* start *
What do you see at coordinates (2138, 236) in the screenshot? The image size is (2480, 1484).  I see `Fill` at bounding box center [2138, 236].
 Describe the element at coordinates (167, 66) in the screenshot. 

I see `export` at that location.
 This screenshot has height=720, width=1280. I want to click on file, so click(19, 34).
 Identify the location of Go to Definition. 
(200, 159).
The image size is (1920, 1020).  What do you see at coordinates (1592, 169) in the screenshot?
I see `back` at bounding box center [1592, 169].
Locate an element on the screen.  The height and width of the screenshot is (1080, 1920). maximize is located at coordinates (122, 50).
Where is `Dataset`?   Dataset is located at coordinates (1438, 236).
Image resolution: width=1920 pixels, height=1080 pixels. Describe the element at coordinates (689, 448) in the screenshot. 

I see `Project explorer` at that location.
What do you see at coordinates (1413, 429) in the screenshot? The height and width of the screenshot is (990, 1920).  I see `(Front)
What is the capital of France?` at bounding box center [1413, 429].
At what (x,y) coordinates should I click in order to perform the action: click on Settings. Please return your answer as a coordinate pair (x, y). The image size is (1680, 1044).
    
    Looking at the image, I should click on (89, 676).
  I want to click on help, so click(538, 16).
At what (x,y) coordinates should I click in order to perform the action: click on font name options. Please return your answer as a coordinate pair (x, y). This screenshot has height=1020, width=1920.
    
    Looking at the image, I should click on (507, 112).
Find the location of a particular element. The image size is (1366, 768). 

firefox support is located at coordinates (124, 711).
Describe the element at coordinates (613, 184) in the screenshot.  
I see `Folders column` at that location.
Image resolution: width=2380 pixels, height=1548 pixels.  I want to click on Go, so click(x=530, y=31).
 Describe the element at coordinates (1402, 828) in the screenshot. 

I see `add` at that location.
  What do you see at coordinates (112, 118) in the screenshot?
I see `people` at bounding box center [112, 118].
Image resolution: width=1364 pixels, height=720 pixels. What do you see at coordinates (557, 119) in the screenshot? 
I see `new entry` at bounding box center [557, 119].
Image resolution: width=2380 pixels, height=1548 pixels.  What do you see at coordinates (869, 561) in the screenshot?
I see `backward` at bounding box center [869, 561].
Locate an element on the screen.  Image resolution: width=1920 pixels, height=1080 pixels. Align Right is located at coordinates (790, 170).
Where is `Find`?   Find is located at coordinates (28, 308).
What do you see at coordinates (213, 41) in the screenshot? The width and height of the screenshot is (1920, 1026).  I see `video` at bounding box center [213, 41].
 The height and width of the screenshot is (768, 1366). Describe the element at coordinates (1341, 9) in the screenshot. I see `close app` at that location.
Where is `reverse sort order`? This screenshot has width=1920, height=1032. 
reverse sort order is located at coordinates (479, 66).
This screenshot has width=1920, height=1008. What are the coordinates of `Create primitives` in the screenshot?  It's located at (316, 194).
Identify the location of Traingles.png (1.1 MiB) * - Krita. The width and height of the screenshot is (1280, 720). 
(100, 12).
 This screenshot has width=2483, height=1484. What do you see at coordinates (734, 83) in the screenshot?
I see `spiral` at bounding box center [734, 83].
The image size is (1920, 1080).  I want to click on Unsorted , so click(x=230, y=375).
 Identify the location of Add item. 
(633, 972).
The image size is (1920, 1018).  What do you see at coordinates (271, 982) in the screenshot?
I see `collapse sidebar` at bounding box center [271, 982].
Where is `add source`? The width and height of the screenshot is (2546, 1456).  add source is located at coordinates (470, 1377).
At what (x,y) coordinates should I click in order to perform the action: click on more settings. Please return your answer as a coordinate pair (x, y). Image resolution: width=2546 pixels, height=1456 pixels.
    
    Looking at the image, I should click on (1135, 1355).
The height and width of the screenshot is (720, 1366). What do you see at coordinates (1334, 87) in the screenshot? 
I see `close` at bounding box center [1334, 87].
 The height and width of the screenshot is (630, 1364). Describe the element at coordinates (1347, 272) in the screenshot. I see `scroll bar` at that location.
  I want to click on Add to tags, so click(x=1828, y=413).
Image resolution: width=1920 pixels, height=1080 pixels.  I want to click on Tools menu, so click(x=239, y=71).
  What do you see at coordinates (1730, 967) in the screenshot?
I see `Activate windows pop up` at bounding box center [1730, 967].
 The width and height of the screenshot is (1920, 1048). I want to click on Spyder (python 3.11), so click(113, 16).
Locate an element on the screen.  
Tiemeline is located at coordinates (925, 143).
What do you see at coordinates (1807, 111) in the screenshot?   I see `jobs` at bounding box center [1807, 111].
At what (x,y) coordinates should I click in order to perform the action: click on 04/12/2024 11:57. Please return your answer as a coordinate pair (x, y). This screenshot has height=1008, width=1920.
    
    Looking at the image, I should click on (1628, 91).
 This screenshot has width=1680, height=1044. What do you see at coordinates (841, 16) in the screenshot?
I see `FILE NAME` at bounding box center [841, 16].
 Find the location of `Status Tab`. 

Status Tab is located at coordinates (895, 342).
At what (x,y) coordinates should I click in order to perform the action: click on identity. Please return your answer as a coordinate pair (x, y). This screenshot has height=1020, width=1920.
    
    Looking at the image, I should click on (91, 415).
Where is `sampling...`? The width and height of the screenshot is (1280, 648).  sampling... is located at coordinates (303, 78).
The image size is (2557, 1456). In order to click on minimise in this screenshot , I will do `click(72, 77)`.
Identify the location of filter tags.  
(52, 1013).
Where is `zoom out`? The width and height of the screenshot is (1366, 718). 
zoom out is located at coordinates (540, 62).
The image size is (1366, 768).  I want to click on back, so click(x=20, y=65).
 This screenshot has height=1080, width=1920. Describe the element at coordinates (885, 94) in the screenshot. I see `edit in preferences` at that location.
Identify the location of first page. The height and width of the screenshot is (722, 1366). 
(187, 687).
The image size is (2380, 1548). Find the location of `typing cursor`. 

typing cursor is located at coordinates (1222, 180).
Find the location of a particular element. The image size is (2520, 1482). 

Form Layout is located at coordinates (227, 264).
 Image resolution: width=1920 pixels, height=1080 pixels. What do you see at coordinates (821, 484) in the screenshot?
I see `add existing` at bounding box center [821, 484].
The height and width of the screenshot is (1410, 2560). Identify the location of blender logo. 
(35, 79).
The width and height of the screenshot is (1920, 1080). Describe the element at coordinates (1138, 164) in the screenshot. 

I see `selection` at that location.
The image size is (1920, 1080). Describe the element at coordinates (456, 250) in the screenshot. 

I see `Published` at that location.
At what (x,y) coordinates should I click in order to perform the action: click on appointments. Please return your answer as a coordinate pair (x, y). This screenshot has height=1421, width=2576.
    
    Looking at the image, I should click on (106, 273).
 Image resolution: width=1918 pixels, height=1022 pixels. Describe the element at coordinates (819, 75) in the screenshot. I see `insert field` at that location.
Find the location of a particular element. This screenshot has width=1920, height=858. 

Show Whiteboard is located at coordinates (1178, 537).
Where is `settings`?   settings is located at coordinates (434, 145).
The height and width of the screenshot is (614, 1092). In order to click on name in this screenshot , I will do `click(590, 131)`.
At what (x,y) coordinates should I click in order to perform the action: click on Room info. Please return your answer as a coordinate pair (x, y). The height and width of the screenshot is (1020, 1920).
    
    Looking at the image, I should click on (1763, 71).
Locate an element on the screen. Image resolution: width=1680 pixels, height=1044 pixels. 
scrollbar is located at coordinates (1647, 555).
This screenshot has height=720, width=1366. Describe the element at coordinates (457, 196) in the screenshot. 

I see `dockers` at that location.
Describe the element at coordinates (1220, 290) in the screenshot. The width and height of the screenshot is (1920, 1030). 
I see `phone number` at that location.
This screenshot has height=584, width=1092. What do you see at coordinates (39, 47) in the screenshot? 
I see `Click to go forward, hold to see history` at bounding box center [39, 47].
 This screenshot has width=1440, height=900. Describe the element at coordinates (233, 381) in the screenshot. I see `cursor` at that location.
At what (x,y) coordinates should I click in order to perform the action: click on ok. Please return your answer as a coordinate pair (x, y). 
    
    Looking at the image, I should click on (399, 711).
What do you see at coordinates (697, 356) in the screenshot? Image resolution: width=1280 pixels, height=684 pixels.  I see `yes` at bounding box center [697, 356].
* end *
* **What you will do**: Reproduce verbatim the lines of the data above, from the line containing "448) in the screenshot." through the line containing "so click(x=530, y=31).", with both of those lines included.

* **Exercise result**:
Image resolution: width=1920 pixels, height=1080 pixels. Describe the element at coordinates (689, 448) in the screenshot. 

I see `Project explorer` at that location.
What do you see at coordinates (1413, 429) in the screenshot? The height and width of the screenshot is (990, 1920).  I see `(Front)
What is the capital of France?` at bounding box center [1413, 429].
At what (x,y) coordinates should I click in order to perform the action: click on Settings. Please return your answer as a coordinate pair (x, y). The image size is (1680, 1044).
    
    Looking at the image, I should click on (89, 676).
  I want to click on help, so click(538, 16).
At what (x,y) coordinates should I click in order to perform the action: click on font name options. Please return your answer as a coordinate pair (x, y). This screenshot has height=1020, width=1920.
    
    Looking at the image, I should click on (507, 112).
Find the location of a particular element. The image size is (1366, 768). 

firefox support is located at coordinates (124, 711).
Describe the element at coordinates (613, 184) in the screenshot.  
I see `Folders column` at that location.
Image resolution: width=2380 pixels, height=1548 pixels.  I want to click on Go, so click(x=530, y=31).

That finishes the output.